The same thing happened with Joffre’s battle order on the eve of the Marne. I had intended to make this my climax, a final bugle call, as it were. But the order was curiously toneless and flat and refused utterly to rise to the occasion. I tried translating it a dozen different ways, but nothing helped. I grew really angry over that battle order. Then, one day, when I was rereading it for the twentieth time, it suddenly spoke. I discovered that its very flatness was its significance. Now I was able to quote it at the end of the last chapter and add, “It did not shout ‘Forward!’ or summon men to glory. After the first thirty days of war in 1914, there was a premonition that little glory lay ahead.”

As, in this way, the explanation conveys itself to the writer, so will the implications or meaning for our time arise in the mind of the reader. But such lessons, if present and valid, must emerge from the material, not the writer. I did not write to instruct but to tell a story. The implications are what the thoughtful reader himself takes out of the book. This is as it should be, I think, because the best book is a collaboration between author and reader.

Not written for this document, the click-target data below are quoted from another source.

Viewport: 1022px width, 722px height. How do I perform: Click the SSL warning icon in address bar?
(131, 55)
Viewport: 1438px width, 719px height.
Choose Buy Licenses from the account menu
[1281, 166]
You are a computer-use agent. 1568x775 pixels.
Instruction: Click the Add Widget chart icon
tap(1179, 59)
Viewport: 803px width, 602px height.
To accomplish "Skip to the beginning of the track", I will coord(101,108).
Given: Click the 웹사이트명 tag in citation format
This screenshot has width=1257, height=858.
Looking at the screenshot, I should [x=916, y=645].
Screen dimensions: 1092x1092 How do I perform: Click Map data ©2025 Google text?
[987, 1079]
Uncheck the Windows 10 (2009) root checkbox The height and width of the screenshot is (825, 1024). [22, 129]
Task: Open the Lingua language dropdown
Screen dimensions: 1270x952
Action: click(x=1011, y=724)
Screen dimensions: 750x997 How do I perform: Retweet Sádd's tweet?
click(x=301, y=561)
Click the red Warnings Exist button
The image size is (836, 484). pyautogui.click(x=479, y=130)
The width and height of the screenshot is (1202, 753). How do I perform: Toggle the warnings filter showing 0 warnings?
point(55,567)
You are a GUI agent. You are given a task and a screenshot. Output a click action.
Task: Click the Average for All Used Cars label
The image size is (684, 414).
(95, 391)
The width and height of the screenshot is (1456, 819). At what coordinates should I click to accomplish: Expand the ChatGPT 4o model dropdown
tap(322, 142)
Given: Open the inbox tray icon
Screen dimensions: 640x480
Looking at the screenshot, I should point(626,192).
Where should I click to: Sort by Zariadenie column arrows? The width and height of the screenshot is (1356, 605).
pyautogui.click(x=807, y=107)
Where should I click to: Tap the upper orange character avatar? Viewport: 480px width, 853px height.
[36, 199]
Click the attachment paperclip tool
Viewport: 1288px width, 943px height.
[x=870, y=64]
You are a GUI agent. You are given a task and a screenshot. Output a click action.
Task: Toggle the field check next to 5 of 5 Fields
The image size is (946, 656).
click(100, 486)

Phi Beta Kappa Address, Radcliffe College, April 1963. Radcliffe Quarterly, May 1963.

* See “Perdicaris Alive or Raisuli Dead,” this page.

When Does History Happen?

Within three months of the Conservative party crisis in Britain last October a book by Randolph Churchill on the day-to-day history of the affair had been written and published. To rush in upon an event before its significance has had time to separate from the surrounding circumstances may be enterprising, but is it useful? An embarrassed author may find, when the excitement has died down, that his subject had little significance at all. The recent prevalence of these hot histories on publishers’ lists raises the question: Should—or perhaps can—history be written while it is still smoking?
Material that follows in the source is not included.